▶ [DOCUMENT PASSAGE]

========================

Spielberg, of course, isn't immune to cost overruns. Jaws,
his first big hit, was budgeted at $3.5 million and ended up
costing $9.8 million. And both Hook and 1941,
two of his less successful films, were vastly over budget.
Even so, over the course of his long career he has been on
target far more often than most.
Spielberg isn't just good at saving money, he's good at
minting it--primarily by cutting ever-smarter deals for
himself. Early in his career, he was content to earn a
lump-sum fee on each picture he directed--$1 million for Close
Encounters, for instance. Then, in 1981, when he directed
Raiders of the Lost Ark for George Lucas, he learned
to forgo big fees in favor of a percentage of gross revenues.
Since then, for each film he directs, he gets close to 20
cents for every $1 that the studio gets. For those he
produces, the split is 50-50, after the studio covers its
production, marketing, and distribution costs. And then there
are the profits from video sales and royalties on
merchandise. In the case of Jurassic Park, the movie
grossed more than $950 million and Spielberg's take was $294
million.

========================

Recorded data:
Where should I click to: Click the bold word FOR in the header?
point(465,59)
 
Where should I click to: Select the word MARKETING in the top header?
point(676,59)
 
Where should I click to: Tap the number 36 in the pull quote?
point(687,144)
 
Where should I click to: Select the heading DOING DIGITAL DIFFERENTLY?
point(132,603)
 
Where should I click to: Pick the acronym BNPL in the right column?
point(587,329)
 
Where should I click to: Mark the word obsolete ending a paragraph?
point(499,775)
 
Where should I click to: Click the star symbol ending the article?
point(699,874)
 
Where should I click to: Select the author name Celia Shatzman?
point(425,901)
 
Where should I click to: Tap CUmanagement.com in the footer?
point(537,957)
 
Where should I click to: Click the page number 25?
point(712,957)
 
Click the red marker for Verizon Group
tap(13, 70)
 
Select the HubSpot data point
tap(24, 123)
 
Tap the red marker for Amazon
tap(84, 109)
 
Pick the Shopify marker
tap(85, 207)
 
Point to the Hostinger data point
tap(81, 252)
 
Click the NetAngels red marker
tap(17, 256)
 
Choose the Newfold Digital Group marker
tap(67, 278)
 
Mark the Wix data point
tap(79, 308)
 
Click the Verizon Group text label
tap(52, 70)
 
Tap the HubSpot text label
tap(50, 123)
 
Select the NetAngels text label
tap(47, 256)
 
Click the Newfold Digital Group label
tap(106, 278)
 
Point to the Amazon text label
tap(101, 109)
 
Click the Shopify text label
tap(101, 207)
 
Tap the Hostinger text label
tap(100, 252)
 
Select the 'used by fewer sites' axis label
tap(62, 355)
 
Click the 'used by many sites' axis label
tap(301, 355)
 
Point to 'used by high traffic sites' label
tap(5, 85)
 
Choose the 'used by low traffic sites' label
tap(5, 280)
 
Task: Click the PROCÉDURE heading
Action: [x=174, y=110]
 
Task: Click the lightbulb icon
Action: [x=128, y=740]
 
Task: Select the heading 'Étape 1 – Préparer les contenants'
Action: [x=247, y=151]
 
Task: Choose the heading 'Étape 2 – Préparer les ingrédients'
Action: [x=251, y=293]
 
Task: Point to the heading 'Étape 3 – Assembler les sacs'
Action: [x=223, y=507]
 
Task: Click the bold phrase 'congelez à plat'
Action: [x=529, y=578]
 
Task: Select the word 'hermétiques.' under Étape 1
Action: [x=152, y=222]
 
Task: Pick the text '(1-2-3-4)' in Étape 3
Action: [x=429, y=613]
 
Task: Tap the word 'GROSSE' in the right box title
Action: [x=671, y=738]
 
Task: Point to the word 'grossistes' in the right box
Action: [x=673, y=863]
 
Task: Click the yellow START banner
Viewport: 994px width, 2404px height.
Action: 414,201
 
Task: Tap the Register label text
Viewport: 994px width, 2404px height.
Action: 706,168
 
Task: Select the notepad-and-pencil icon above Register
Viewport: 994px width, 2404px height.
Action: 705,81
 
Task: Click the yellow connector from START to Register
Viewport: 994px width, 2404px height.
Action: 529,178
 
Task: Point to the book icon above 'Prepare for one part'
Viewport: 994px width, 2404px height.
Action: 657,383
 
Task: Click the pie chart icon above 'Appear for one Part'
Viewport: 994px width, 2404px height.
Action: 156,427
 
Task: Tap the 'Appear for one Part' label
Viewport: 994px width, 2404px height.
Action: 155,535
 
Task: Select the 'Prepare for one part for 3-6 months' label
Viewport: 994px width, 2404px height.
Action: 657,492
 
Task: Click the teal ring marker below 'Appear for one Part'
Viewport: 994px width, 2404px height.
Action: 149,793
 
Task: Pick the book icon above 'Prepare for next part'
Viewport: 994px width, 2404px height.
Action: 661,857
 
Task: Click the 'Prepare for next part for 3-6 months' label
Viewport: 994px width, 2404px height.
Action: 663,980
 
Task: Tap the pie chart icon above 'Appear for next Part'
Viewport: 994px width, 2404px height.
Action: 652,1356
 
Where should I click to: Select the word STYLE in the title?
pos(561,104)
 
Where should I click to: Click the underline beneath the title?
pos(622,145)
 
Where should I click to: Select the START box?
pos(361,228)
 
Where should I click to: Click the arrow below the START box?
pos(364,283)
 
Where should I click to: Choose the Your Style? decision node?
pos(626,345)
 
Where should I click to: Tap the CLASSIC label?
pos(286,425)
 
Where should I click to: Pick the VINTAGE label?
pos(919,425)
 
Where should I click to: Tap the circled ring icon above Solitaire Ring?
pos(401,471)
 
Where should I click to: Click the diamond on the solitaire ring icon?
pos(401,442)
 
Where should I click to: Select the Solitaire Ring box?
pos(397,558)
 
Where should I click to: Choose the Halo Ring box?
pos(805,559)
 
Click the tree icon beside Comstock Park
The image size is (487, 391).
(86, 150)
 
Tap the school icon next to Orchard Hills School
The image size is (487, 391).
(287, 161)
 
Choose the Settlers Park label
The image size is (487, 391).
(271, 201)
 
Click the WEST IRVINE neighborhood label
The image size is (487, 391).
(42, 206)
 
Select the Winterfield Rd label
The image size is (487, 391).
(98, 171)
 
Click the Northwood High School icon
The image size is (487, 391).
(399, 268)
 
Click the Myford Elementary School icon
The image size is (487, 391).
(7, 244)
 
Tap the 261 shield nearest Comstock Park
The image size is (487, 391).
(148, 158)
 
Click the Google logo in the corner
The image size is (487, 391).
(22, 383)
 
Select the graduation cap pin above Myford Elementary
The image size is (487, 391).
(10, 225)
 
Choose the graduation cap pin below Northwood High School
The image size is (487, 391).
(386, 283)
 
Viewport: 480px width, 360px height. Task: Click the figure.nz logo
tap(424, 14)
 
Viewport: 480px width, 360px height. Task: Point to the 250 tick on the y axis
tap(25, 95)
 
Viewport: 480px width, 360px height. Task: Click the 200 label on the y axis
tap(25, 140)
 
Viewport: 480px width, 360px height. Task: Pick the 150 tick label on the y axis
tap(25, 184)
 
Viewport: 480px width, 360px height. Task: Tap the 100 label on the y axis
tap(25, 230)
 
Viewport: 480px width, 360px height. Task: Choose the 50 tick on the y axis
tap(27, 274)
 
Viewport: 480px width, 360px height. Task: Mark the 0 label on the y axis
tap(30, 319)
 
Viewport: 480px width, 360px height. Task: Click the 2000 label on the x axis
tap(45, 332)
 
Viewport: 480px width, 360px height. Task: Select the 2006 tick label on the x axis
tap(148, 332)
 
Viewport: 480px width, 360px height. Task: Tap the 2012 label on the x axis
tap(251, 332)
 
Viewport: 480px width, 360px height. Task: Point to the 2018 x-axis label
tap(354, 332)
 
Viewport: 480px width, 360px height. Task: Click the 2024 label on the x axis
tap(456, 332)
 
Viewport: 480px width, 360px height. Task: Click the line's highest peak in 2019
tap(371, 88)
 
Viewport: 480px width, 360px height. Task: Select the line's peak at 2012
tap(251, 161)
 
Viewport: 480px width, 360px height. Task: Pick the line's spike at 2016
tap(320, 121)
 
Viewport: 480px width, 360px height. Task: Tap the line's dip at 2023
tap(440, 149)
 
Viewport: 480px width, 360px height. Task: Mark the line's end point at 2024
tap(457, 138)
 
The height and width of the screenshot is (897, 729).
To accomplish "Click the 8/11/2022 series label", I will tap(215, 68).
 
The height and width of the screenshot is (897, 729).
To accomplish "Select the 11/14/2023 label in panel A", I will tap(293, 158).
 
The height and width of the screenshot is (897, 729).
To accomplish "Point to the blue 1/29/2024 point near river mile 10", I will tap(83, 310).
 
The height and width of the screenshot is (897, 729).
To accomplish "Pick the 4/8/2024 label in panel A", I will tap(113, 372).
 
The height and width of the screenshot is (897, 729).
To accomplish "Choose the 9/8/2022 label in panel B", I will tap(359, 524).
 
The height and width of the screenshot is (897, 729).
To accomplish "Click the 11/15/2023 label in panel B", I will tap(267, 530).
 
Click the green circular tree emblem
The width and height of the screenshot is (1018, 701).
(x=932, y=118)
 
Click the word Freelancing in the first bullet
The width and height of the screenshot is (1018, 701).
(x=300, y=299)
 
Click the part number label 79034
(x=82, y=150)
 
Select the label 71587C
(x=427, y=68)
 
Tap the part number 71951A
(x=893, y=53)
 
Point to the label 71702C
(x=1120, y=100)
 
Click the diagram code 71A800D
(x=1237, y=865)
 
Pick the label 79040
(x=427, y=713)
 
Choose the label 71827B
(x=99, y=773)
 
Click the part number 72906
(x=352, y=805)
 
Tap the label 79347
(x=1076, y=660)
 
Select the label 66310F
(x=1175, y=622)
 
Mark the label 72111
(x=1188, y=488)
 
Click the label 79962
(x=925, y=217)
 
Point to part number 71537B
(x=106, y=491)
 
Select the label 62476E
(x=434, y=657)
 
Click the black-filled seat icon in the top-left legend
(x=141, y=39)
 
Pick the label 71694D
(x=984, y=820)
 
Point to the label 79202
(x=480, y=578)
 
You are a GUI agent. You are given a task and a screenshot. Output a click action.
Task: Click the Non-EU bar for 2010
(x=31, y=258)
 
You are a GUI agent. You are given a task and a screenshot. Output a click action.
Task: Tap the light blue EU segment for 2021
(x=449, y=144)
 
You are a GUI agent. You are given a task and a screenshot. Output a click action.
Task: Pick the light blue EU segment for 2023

========================

▶ [EXERCISE BRIEF]
Answer these questions from the passage on Spielberg's earnings:
1. What was Jaws budgeted at, and what did it end up costing?
2. What lump-sum fee did Spielberg earn for Close Encounters?
3. How much was Spielberg's take from Jurassic Park?
The records have nothing to do with this.

▶ [EXERCISE OUTPUT]
1. It was budgeted at $3.5 million and ended up costing $9.8 million.
2. $1 million.
3. $294 million.